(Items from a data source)
=-=-=-=-=

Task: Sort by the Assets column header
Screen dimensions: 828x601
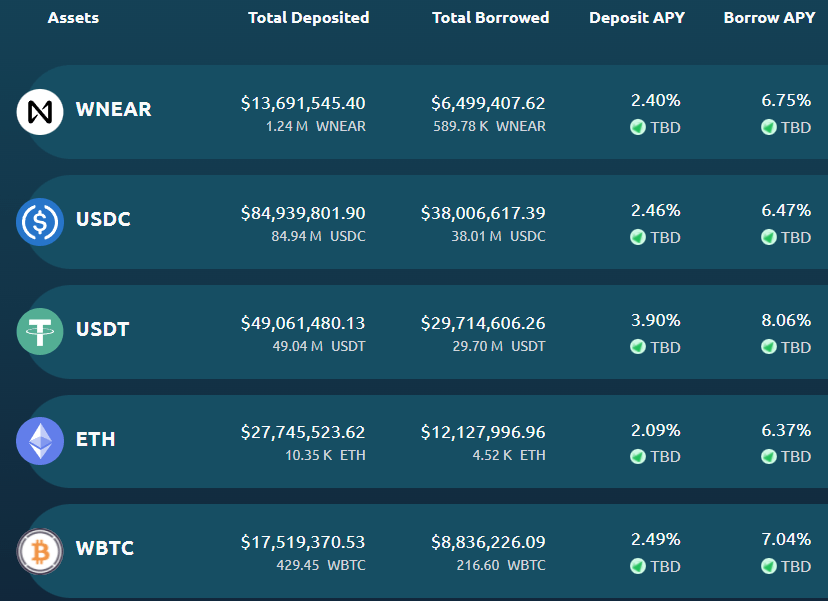Action: click(73, 18)
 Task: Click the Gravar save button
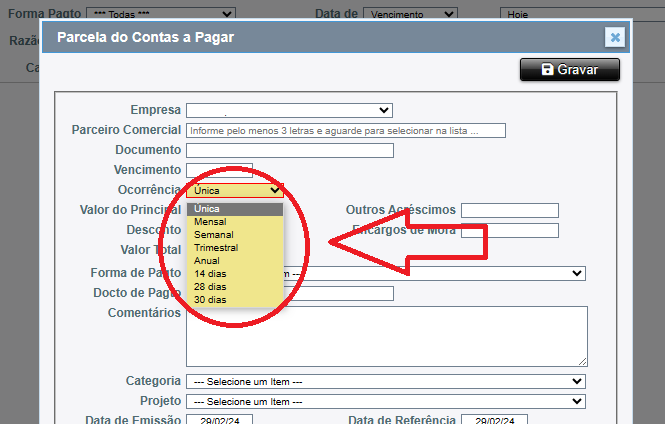coord(569,70)
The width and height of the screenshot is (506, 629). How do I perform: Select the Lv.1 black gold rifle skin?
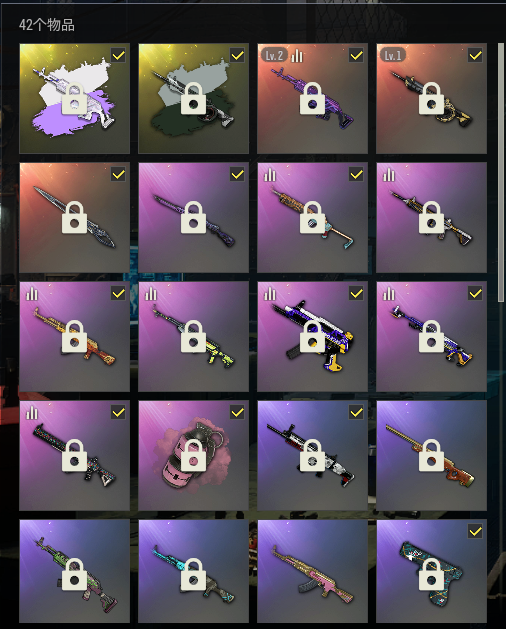pos(431,98)
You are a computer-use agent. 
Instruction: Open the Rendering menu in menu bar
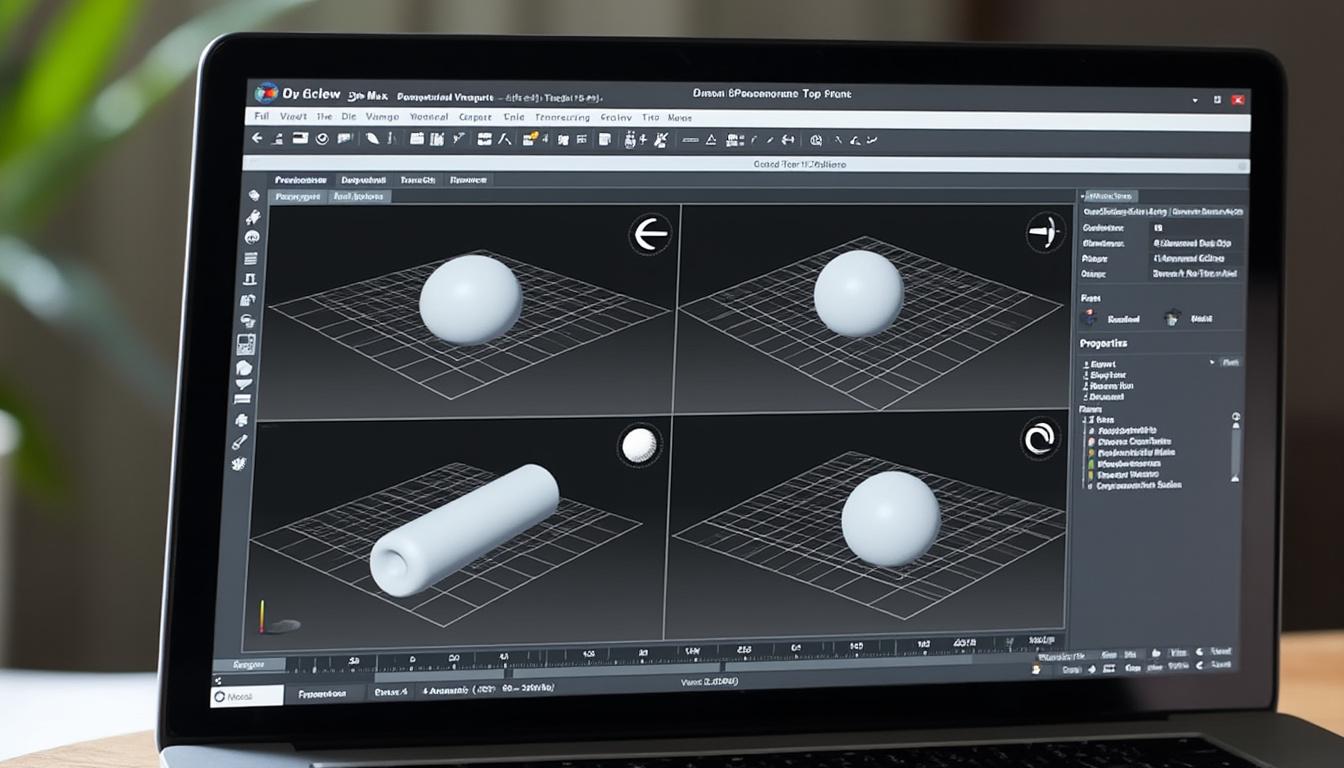coord(562,117)
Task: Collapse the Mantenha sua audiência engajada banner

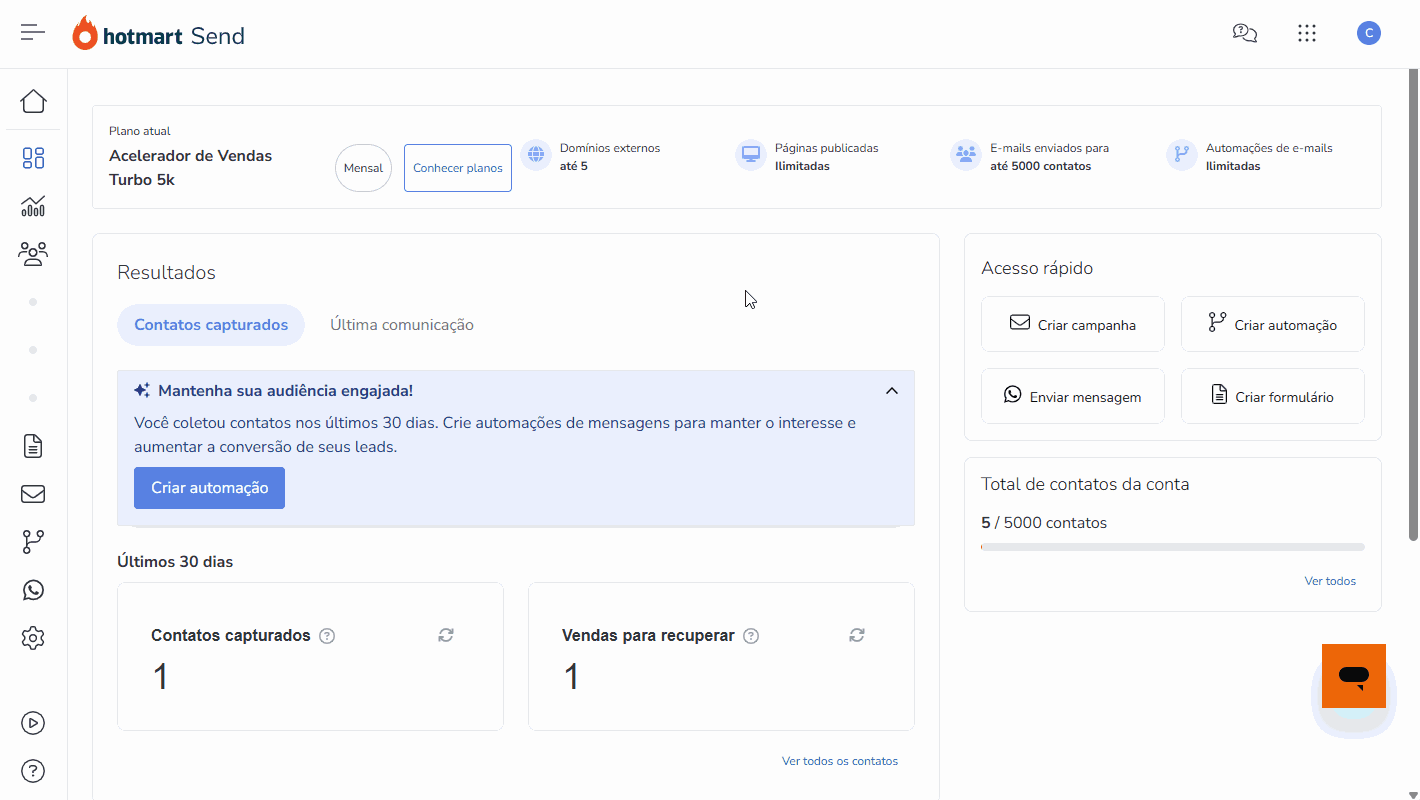Action: 891,391
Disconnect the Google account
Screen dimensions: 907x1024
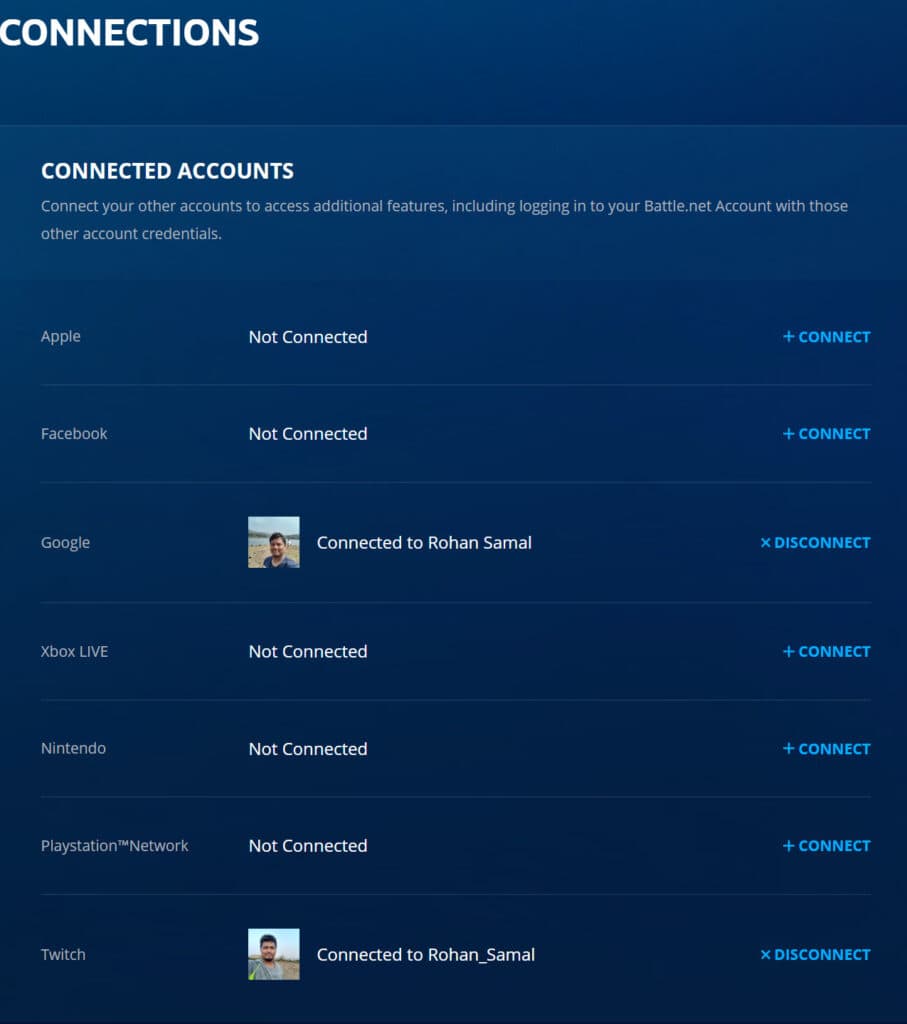820,542
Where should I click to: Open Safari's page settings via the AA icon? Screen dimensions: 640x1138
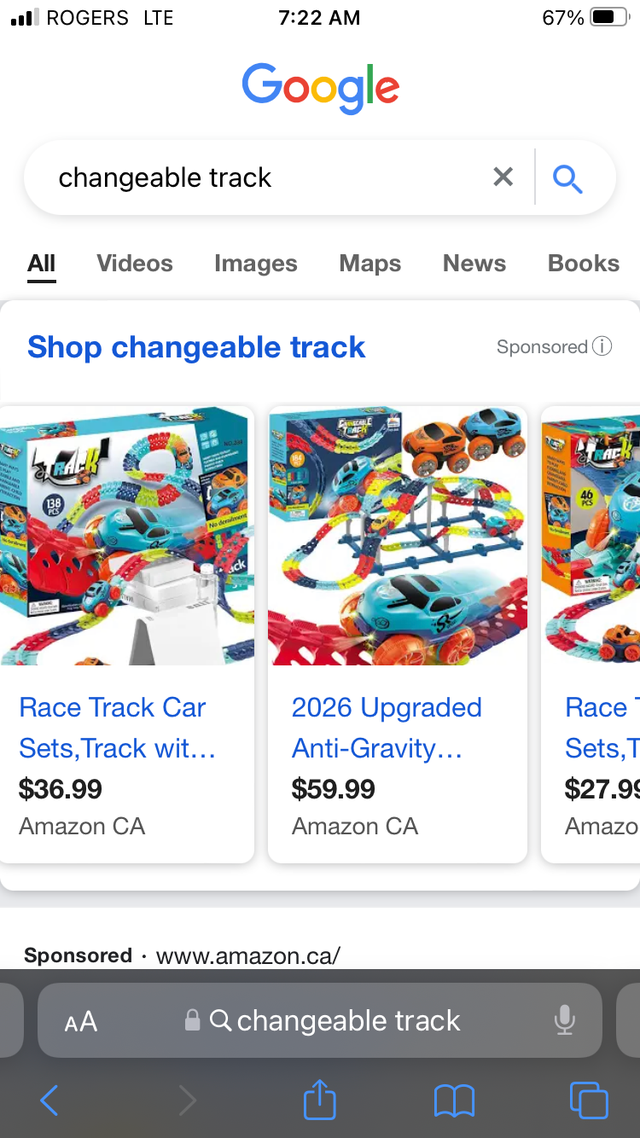(x=83, y=1020)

=-=-=-=-=

Task prompt >>
Each record above should be copied character for character, with pictures dropped.

Result >>
Task: Sort by the Assets column header
Screen dimensions: 828x601
Action: click(73, 18)
 Task: Click the Gravar save button
coord(569,70)
The width and height of the screenshot is (506, 629). How do I perform: Select the Lv.1 black gold rifle skin?
pos(431,98)
You are a computer-use agent. 
Instruction: Open the Rendering menu in menu bar
coord(562,117)
Task: Collapse the Mantenha sua audiência engajada banner

Action: 891,391
Disconnect the Google account
Screen dimensions: 907x1024
820,542
Where should I click to: Open Safari's page settings via the AA icon? Screen dimensions: 640x1138
(x=83, y=1020)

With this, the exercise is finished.